Daniel Schwen’s Tar Bubble at the La Brea Tar Pits, Los Angeles, California, USA (2004). CC BY-SA 2.5. Photo: Wikipedia.org, “La Brea Tar Pits.”

Daniel Schwen’s Tar Bubble at the La Brea Tar Pits, Los Angeles, California, USA (2004). CC BY-SA 2.5. Photo: Wikipedia.org, “La Brea Tar Pits.”

The fear of pitch blackness perhaps goes back to a time before electricity or fire when we had no control over the darkness. Those cloud-covered nights without the moon and stars to show the way could be oppressive and dangerous—for who knew what wild animal lurked nearby searching for a meal? And who knew what was out there that had never been seen in the light! 

Fear of the deepest dark and the unknown are found in stories from multiple eras and cultures. Nyx, the daughter of Chaos, is the ancient Greek goddess of the night. Her children include sleep, anguish, discord, and death.¹ Nott, a black-robed night goddess from Germanic/Scandinavian traditions, rides in a chariot pulled by a dark horse, drawing darkness across the sky like a drape.² The fearsome Hindu warrior goddess, Kali, is depicted with dark skin and wears a necklace of skulls, brandishing swords and a severed head.³

Fear of the deepest dark also came to be associated with death, for what can be darker than the grave? In the Book of the Dead, the ancient Egyptian funerary text often buried alongside the body, the scribe, Ani, writes of his experience in finding himself in the underworld. “What manner of land is this unto which I have come?
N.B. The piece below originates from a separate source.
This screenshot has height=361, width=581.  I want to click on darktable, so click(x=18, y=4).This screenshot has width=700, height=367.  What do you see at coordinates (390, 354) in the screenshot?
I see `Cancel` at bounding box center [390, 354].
It hath not water, it hath not air; it is deep, unfathomable, it is black as the blackest night, and men wander helplessly therein.”⁴

Although pitch black has taken on ominous connotations, your leather furniture in beautifully rich Turncoat Pitch is guaranteed not to frighten you . . . unless you’ve been diagnosed with melanophobia—fear of the color black.

1. St. Clair, Kassia. The Secret Lives of Color (New York, NY: Penguin Books, 2017), p.280.

2. Pastoureau, M. Black: the History of a Color, trans. J. Gladding (Princeton NJ: Princeton University Press, 2009), pp. 21, 36.

3. Harvey, J. Story of Black (London: Reaktion Books, 2013), pp. 29, 32.

4. Taken from the Papyrus of Ani, a manuscript created by Theban scribe, Ani, c.1250, to help the deceased in the after life.